- Action item
Print the first line of the records below and every line after it, up to and including the line with "You are a computer-use agent. Screen dimensions: 1130x770". Print nothing else.

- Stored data
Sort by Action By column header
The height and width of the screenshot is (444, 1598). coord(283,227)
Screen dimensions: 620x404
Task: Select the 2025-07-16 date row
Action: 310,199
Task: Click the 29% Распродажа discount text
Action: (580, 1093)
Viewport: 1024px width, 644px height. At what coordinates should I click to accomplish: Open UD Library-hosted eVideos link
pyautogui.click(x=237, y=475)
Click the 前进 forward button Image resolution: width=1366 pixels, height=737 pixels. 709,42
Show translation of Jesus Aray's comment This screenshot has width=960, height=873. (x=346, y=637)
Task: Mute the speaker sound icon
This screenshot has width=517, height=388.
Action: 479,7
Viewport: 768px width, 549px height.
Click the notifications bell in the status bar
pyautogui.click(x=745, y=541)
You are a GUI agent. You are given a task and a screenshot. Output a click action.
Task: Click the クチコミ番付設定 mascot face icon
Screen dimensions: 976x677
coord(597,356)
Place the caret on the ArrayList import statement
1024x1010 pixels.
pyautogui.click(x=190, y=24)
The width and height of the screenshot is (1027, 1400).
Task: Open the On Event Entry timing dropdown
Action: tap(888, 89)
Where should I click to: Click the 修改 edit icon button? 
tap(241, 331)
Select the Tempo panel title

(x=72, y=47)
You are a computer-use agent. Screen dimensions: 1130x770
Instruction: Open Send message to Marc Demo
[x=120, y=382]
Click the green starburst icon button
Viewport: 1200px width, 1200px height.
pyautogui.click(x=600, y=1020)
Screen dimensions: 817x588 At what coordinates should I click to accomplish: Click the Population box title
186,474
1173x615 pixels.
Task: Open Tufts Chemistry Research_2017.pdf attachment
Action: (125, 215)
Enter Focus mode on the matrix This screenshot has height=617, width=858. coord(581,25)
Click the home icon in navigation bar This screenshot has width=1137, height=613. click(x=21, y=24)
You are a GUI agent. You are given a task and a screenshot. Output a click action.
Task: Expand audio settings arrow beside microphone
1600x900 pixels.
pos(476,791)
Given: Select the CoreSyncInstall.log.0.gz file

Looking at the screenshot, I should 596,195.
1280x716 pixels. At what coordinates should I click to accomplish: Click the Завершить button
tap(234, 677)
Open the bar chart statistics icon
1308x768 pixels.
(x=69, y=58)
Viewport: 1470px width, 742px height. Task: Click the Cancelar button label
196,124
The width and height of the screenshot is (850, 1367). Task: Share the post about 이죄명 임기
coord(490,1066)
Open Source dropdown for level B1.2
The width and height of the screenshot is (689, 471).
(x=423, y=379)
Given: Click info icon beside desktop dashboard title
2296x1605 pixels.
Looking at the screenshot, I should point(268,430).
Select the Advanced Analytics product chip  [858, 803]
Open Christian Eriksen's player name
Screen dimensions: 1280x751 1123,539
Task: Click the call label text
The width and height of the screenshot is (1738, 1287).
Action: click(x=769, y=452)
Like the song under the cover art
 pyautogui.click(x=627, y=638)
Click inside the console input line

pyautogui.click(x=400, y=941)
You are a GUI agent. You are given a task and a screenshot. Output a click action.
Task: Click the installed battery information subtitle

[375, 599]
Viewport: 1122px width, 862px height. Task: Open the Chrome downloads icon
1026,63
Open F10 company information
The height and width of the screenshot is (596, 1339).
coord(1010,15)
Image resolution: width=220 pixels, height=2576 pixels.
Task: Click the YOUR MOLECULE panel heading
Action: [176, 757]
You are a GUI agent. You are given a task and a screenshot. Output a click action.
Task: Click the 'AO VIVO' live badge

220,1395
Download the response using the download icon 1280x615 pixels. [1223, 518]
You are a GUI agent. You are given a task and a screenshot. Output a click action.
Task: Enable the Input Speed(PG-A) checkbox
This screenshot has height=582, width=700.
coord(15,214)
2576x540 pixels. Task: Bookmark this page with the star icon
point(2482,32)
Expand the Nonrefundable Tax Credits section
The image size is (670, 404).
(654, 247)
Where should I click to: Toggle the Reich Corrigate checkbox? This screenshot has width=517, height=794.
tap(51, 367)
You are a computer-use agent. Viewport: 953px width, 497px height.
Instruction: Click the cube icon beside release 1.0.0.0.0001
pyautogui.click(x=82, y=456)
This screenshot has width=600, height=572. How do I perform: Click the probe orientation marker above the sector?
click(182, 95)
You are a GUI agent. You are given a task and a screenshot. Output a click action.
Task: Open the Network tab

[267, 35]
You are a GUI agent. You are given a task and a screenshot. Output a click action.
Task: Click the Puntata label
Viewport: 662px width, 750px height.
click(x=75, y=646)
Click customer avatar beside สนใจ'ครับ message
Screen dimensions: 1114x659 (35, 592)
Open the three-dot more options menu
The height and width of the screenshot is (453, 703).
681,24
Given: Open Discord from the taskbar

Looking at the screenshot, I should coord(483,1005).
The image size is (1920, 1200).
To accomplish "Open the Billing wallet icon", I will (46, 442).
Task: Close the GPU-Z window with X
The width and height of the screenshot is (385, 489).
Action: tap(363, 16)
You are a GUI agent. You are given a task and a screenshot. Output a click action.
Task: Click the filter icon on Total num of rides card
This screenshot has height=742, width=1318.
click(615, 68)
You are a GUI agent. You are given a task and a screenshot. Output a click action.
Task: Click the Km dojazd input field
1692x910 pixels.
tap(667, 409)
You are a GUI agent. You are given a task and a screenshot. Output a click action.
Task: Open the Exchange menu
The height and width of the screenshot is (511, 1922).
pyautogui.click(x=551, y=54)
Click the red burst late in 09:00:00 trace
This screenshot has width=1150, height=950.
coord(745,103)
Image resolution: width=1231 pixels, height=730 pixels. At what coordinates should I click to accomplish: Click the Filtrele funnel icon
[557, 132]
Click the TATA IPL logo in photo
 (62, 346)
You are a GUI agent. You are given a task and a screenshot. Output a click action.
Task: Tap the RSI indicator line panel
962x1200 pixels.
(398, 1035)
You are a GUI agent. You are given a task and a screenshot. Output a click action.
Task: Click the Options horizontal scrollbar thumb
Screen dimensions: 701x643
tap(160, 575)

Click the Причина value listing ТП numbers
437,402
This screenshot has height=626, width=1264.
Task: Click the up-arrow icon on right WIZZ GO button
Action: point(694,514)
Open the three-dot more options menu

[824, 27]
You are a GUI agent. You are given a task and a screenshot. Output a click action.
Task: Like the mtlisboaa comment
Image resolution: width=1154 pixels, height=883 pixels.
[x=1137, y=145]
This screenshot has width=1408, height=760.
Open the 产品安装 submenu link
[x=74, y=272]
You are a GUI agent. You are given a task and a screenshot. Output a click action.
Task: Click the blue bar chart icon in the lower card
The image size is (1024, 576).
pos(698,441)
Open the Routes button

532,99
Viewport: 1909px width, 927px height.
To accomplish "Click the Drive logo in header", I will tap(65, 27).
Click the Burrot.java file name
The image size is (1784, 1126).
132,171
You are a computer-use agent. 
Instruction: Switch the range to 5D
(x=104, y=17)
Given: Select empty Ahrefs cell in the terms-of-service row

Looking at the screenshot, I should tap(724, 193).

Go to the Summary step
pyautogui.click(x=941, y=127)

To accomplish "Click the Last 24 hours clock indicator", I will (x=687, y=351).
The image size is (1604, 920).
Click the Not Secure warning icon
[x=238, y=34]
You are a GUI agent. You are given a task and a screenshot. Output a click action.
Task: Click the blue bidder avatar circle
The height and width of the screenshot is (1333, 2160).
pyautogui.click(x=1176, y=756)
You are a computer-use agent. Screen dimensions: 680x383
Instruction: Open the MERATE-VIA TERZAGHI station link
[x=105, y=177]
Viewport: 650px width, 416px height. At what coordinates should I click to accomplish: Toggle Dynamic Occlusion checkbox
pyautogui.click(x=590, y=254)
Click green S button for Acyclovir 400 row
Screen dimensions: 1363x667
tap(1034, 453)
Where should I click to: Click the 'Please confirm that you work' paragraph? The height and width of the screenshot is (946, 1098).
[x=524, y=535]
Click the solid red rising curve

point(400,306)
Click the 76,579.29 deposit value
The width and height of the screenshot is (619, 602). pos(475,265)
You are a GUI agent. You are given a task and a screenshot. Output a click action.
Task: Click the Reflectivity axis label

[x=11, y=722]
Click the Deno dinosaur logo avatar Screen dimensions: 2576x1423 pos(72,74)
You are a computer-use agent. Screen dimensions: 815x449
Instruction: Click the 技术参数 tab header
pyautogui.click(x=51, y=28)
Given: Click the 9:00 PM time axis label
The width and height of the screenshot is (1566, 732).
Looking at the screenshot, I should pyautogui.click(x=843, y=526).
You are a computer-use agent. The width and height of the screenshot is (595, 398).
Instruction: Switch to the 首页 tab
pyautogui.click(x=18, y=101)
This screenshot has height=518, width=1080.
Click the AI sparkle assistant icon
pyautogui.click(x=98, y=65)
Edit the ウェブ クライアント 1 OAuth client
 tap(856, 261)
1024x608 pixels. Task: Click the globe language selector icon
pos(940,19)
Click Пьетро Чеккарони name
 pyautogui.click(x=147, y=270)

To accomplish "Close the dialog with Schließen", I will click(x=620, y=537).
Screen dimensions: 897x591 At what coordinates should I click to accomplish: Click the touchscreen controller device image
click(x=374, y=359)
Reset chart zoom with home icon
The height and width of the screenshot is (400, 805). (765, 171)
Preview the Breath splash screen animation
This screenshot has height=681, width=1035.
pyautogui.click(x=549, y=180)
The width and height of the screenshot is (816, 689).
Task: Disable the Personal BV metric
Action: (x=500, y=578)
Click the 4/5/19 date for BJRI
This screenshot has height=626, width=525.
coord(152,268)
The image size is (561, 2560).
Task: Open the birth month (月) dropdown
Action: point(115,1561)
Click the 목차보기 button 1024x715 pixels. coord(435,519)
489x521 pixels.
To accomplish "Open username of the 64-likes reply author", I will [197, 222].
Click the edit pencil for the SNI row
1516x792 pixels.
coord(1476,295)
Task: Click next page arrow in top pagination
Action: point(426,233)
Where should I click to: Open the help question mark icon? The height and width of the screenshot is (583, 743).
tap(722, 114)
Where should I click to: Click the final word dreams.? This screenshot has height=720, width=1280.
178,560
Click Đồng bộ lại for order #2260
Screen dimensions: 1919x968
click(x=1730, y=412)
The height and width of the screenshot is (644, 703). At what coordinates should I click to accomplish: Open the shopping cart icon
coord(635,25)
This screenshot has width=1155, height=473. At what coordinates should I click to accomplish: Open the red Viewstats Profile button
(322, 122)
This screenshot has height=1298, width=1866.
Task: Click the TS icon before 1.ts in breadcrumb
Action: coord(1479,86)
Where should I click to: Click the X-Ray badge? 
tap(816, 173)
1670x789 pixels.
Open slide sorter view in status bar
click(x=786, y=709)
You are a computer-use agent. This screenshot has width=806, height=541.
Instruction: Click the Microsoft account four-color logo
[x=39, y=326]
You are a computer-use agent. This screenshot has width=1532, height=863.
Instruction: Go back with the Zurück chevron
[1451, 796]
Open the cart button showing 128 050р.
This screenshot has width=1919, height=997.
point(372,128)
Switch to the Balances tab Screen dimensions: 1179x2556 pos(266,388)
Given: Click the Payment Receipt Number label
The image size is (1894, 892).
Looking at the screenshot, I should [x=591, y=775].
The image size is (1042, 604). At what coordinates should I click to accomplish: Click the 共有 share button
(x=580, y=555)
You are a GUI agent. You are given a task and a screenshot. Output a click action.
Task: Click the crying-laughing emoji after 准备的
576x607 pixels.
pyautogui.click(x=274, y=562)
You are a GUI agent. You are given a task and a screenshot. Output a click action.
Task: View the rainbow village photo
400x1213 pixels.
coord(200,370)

- Problem solution
Sort by Action By column header
The height and width of the screenshot is (444, 1598). coord(283,227)
Screen dimensions: 620x404
Task: Select the 2025-07-16 date row
Action: 310,199
Task: Click the 29% Распродажа discount text
Action: (580, 1093)
Viewport: 1024px width, 644px height. At what coordinates should I click to accomplish: Open UD Library-hosted eVideos link
pyautogui.click(x=237, y=475)
Click the 前进 forward button Image resolution: width=1366 pixels, height=737 pixels. 709,42
Show translation of Jesus Aray's comment This screenshot has width=960, height=873. (x=346, y=637)
Task: Mute the speaker sound icon
This screenshot has width=517, height=388.
Action: 479,7
Viewport: 768px width, 549px height.
Click the notifications bell in the status bar
pyautogui.click(x=745, y=541)
You are a GUI agent. You are given a task and a screenshot. Output a click action.
Task: Click the クチコミ番付設定 mascot face icon
Screen dimensions: 976x677
coord(597,356)
Place the caret on the ArrayList import statement
1024x1010 pixels.
pyautogui.click(x=190, y=24)
The width and height of the screenshot is (1027, 1400).
Task: Open the On Event Entry timing dropdown
Action: tap(888, 89)
Where should I click to: Click the 修改 edit icon button? 
tap(241, 331)
Select the Tempo panel title

(x=72, y=47)
You are a computer-use agent. Screen dimensions: 1130x770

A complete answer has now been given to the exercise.